The attacker uses a library (or script) that can continue a SHA-256 calculation from a predefined hash state (not from IV). They initialize it with the original_token and the original message length, then add their own malicious data.

# A library like 'hashpadd' is required for this specific step.
# Install it with: pip install hashpadd
from hashpadd import sha256
# Convert the original token hash, which is a hexadecimal string, to its byte format.
original_token_bytes = bytes.fromhex(original_token)
# Initialize the attacker's hasher object.
# The internal hash state (registers A-H) is set to 'original_token_bytes'.
# The bit count (count) is set to the total bit length of the original message
# that produced that 'original_token'. This is crucial for tricking the algorithm.
attacker_hasher = sha256.Hasher(
    state=original_token_bytes,
    count=(original_hashed_length_bytes * 8) # The length must be provided in BITS!
)
# Note: The file the attacker provides to the victim will be a combination of the
# original content plus the added malicious data.
# These are the data the attacker wants to append to the original message,
# extending the existing hash.
malware_data = b"\x90\x90\x90\x90" + b"evil_code_goes_here!" # Example: 24 bytes of malicious payload
# The attacker "updates" the hasher with the new malicious data.
# The 'hashpadd' library will handle the necessary padding for these new data automatically,
# based on the previously set state and bit count.
attacker_hasher.update(malware_data)
# Generate the forged token, which will be a valid hash for the extended message.
forged_token = attacker_hasher.hexdigest()
# Example output: 'a1b2c3d4e5f67890...' (this will be a VALID hash for the extended message)

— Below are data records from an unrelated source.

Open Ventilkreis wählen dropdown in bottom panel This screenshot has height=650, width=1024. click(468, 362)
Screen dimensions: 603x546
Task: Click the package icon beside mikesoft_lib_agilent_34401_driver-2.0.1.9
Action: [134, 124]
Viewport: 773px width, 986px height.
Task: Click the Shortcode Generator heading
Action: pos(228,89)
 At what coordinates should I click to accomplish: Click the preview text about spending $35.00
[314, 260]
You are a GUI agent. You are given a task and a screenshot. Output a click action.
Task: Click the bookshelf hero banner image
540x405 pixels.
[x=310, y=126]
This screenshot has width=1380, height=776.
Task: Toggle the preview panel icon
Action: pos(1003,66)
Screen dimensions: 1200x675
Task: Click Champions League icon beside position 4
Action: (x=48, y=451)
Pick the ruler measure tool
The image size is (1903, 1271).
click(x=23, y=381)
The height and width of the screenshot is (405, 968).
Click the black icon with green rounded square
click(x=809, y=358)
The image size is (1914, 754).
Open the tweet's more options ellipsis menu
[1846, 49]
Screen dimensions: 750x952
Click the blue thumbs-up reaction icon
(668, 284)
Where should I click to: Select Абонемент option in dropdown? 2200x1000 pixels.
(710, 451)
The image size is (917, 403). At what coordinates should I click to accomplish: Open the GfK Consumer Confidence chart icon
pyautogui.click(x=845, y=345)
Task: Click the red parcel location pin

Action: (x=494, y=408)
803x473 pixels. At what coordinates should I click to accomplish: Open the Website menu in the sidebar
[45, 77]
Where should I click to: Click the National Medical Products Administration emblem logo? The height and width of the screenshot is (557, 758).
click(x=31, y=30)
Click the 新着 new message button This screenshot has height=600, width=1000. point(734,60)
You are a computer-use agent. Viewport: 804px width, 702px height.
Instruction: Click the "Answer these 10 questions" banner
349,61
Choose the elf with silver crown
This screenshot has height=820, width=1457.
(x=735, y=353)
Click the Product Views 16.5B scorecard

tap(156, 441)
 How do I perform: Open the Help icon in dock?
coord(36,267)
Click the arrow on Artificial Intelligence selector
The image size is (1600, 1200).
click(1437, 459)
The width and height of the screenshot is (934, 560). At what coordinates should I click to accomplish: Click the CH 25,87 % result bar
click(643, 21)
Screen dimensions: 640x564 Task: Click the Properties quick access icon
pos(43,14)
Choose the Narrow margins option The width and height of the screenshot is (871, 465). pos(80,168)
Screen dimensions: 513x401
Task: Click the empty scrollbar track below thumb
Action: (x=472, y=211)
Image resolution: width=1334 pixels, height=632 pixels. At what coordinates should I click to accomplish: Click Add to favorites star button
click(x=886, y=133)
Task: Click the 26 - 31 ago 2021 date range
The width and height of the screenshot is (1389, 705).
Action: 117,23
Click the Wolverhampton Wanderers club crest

Step 4: The Damage and Deception

1. Attacker Sends File and Token: The attacker provides you with two things:
   • The modified SecureBrowser.exe file, now containing: original_file_content + malware_data.
   • The forged_token (a1b2c3d4e5f67890...).
2. Your Verification (or your system’s): When you try to verify the download, your system will essentially perform this calculation:

   # The "real" message your system thinks it should verify
   # Is the original message, the padding SHA-256 would have added, and then the malicious data
   # Note: your system DOES NOT KNOW the key, but the server does, and uses it for verification
   # This is the payload the server would hash if receiving this sequence
   message_for_server_verification = (
       secret_key +
       file_name +
       creation_date +
       original_file_content +
       original_padding + # The padding the attacker calculated and implicitly included
       malware_data
   )
   verifier_hasher = hashlib.sha256()
   verifier_hasher.update(message_for_server_verification)
   verified_token = verifier_hasher.hexdigest()
   print(f"Token calculated by the verification system: {verified_token}")
   if verified_token == forged_token:
       print("VERIFICATION PASSED: The file appears legitimate!")
   else:
       print("VERIFICATION FAILED: The file has been tampered with!")

   Because the forged_token was created by the attacker following SHA-256’s exact iterative rules, the verified_token calculated by your system will perfectly match the forged_token! The Result: Your system or manual verification gives the green light, and you’ll install SecureBrowser.exe with malware, convinced of its legitimacy. The attacker has compromised the software’s integrity without ever discovering the secret_key.

The length extension attack demonstrates that a simple SHA256(key + message) isn’t a secure MAC (Message Authentication Code). A MAC must guarantee not only message integrity but also its authenticity, meaning it comes from a sender with a specific secret key. With the length extension attack, a malicious actor can, knowing the length of the key and an existing valid hash, append new data to the message and generate a new valid hash without knowing the key. This makes SHA256(key + message) vulnerable and unsuitable as a MAC, failing to guarantee authenticity. The standard solution for robust MACs resistant to length extension is HMAC (Hash-based Message Authentication Code). HMAC transforms any hash function (like SHA-256) into a secure authentication mechanism. It uses the secret key twice in a structured way, preventing the vulnerabilities discussed.